BWD adalah alat berbentuk persegi empat yang berguna untuk mengetahui kadar hara N tanaman padi. Pada alat ini terdapat empat kotak skala warna, mulai dari hijau muda hingga hijau tua, yang menggambarkan tingkat kehijauan daun tanaman padi. Sebagai contoh, kalau daun tanaman berwarna hijau muda berarti tanaman kekurangan hara N sehingga perlu dipupuk. Sebaliknya, jika daun tanaman berwarna hijau tua atau tingkat kehijauan daun sama dengan warna di kotak skala 4 pada BWD berarti tanaman sudah memiliki hara N yang cukup sehingga tidak perlu lagi dipupuk. Hasil penelitian menunjukkan, pemakaian BWD dalam kegiatan pemupukan N dapat menghemat penggunaan pupuk urea sebanyak 15-20% dari takaran yang umum digunakan petani tanpa menurunkan hasil.

Software Analys ini dapat diunduh secara gratis oleh petani, penyuluh, mahasiswa, peneliti, dan masyarakat umum sehingga dapat menjadi solusi dari teknologi BWD yang dirasa tidak praktis dan aksesnya yang susah. Untuk mengunduh dapat melalui tautan ini (Google Play).

Perancangan software ini bermula dari kenyataan bahwa masih banyak petani yang tidak tepat dalam menghitung kebutuhan pupuk terutama pupuk nitrogen (urea). “Di daerah saya sendiri banyak sekali petani yang masih melakukan pemupukan urea secara tradisional, yaitu hanya berdasarkan informasi yang didapatkan secara turun temurun, dan berprinsip akan terus menambah jumlah pupuk selagi ada dana,” Ujar Baidowi, ketua tim dari PKMKC tersebut.

“Program ini sebenarnya masih merupakan terobosan awal dari tim kami, ke depan kami masih perlu perbaikan yang terus menerus terutama peningkatan keakuratan dari software ini. Harapannya program ini adalah dapat membantu permasalahan budidaya padi di Indonesia yang masih bermasalah di kegiatan pemupukan yang dilakukan petani,” Ujar Hendrik, salah satu anggota dari tim PKM tersebut.
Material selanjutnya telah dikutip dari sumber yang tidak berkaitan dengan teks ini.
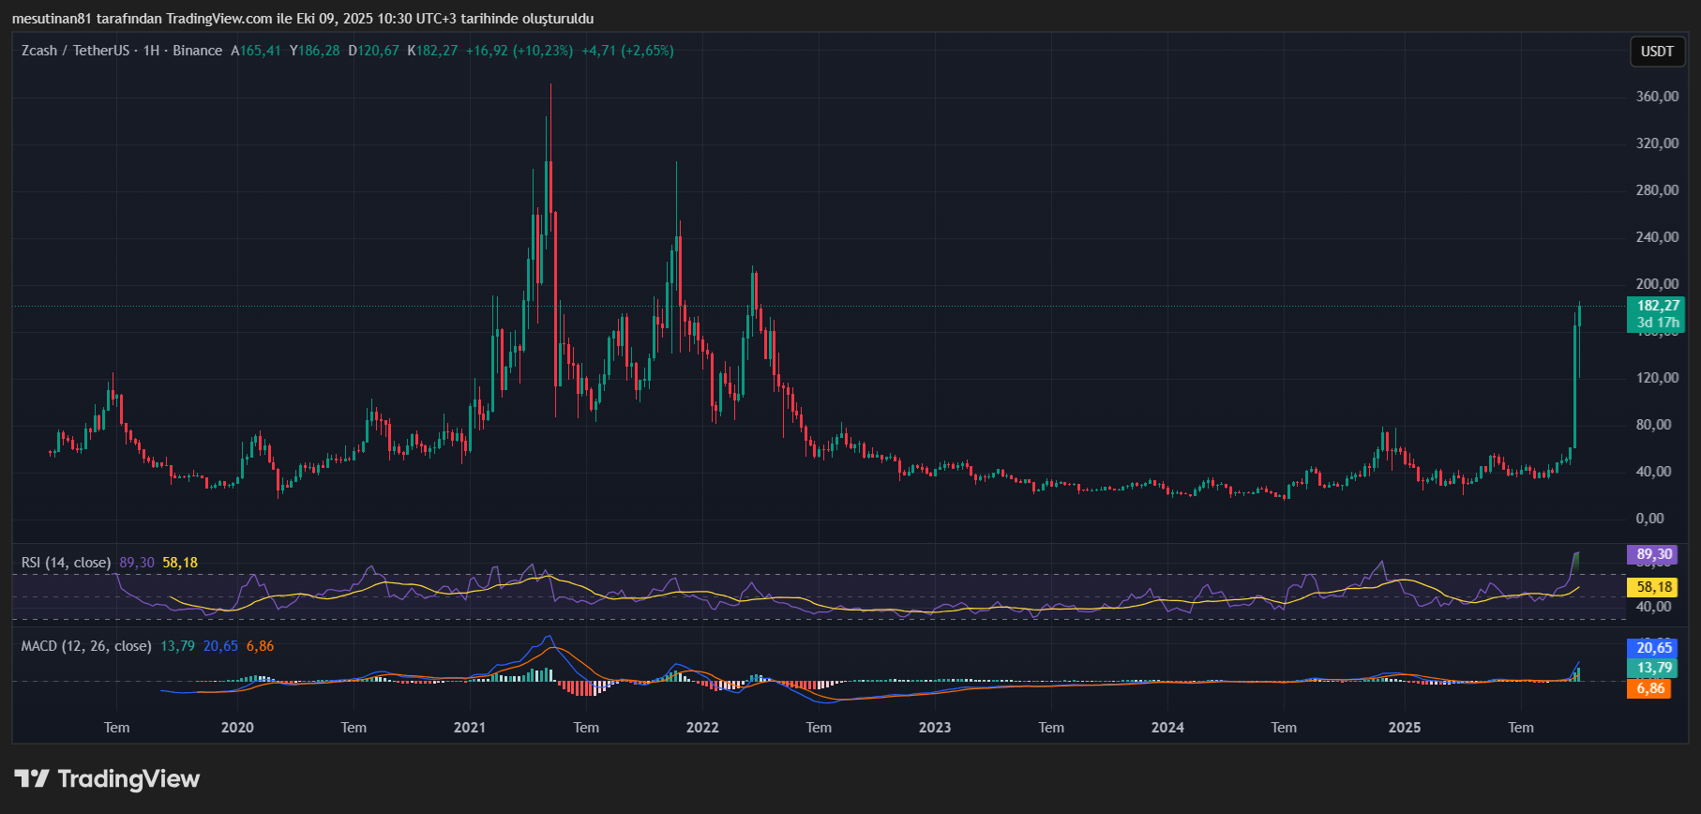The image size is (1701, 814).
Task: Open the USDT currency selector
Action: (1656, 52)
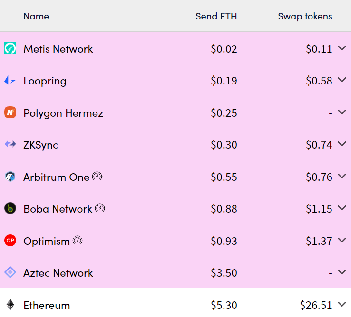
Task: Click the Ethereum logo icon
Action: (10, 305)
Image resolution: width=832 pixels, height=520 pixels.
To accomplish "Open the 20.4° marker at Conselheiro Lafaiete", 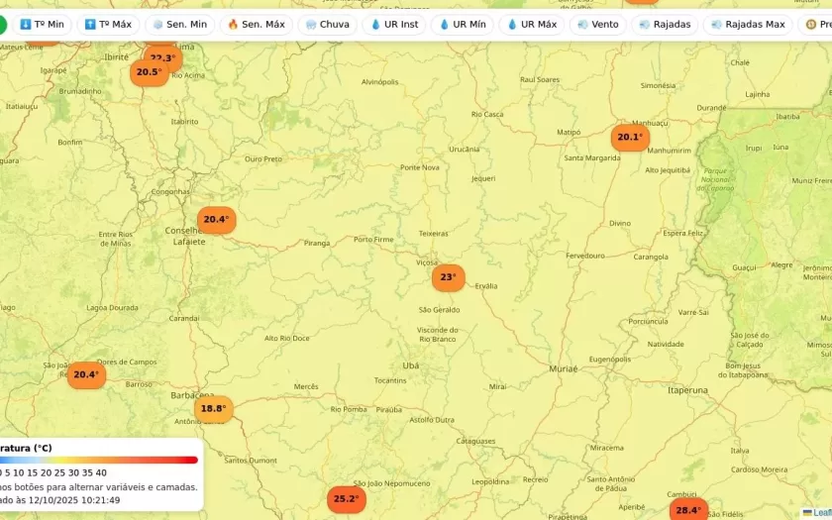I will pos(216,220).
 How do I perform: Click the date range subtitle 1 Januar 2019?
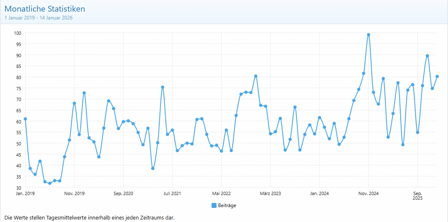pyautogui.click(x=39, y=18)
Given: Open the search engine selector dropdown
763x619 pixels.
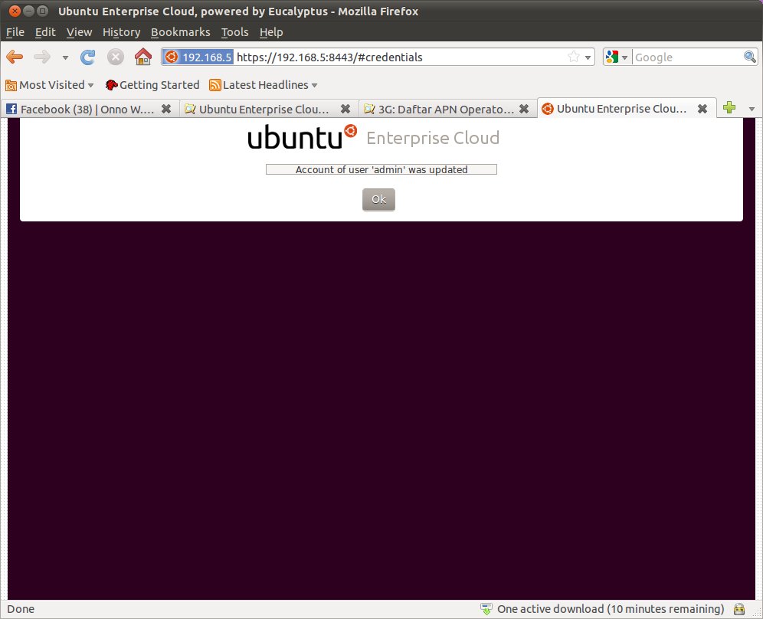Looking at the screenshot, I should 617,57.

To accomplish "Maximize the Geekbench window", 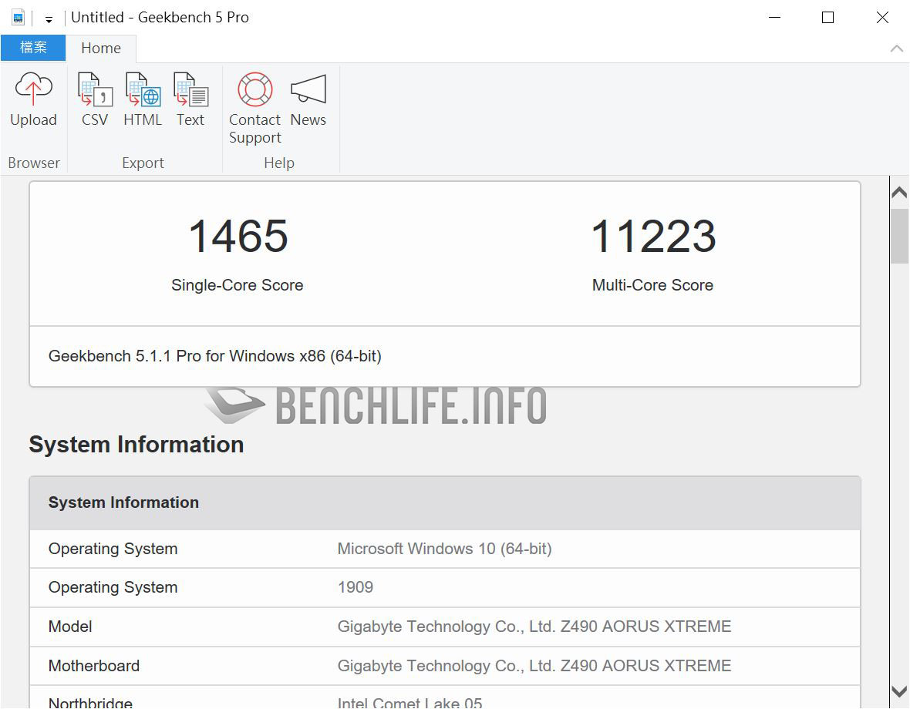I will pos(827,17).
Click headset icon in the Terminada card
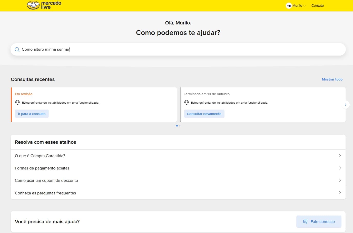Viewport: 353px width, 233px height. coord(187,102)
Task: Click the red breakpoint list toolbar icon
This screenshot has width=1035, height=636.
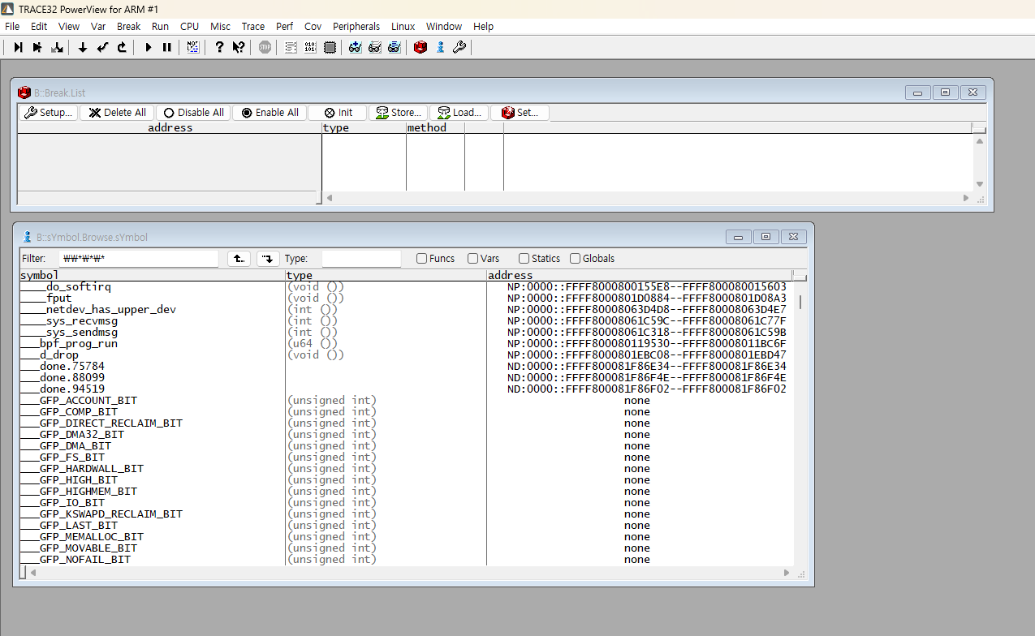Action: [420, 47]
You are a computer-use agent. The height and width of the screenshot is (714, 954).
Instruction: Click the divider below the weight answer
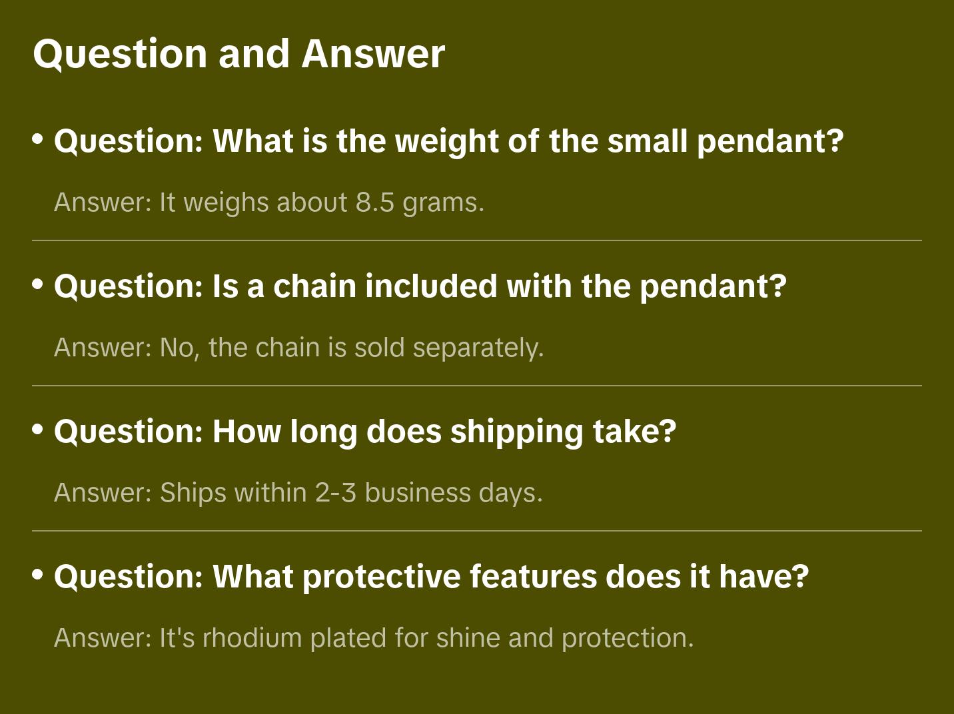pos(477,240)
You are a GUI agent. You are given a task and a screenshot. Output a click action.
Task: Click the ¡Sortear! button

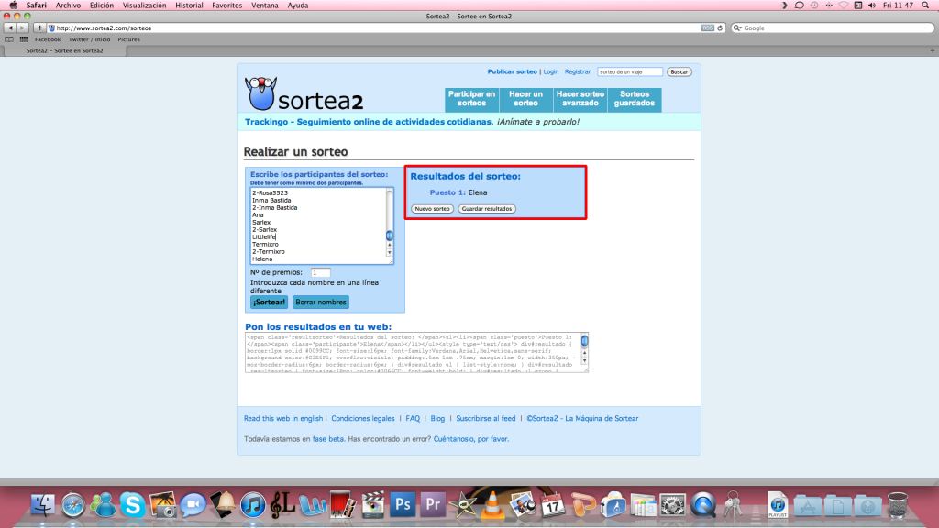270,303
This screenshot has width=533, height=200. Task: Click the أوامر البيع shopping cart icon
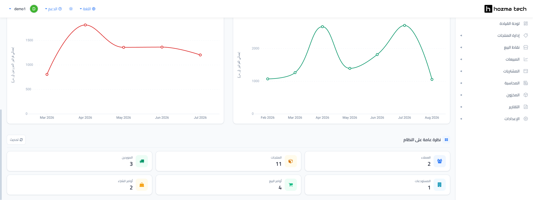(x=291, y=185)
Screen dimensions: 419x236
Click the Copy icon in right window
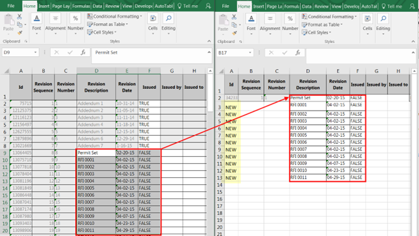click(234, 25)
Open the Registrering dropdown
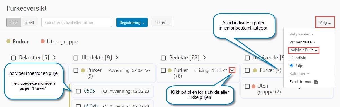Screen dimensions: 340x107 [132, 23]
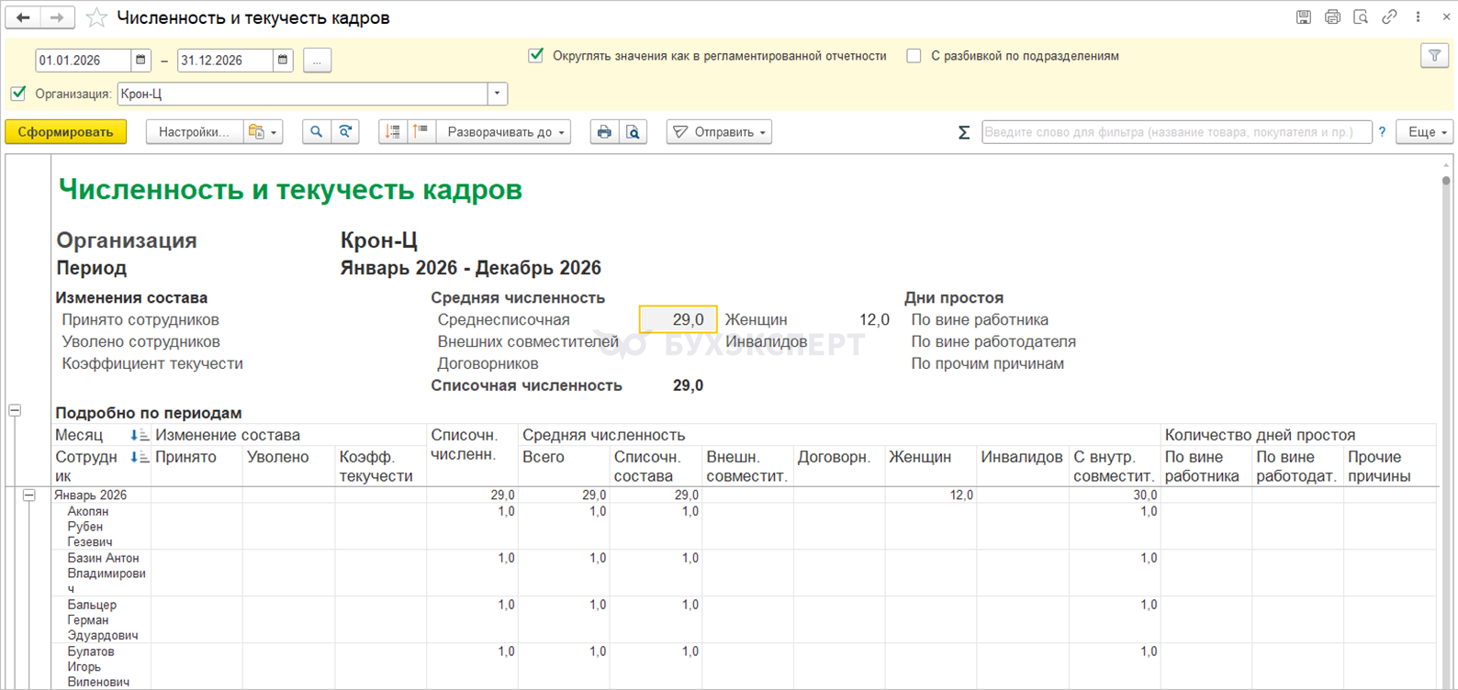Image resolution: width=1458 pixels, height=690 pixels.
Task: Toggle the Организация filter checkbox
Action: 18,94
Aplikasi yang mampu menentukan kebutuhan pupuk Nitrogen (Urea) pada tanaman padi menggunakan citra daun padi di sawah. Aplikasi ini digunakan untuk efisiensi pemupukan. Pengguna dapat langsung melihat kebutuhan pupuk sesuai target produksi dengan memfoto citra daun padi atau memilihnya dari galeri.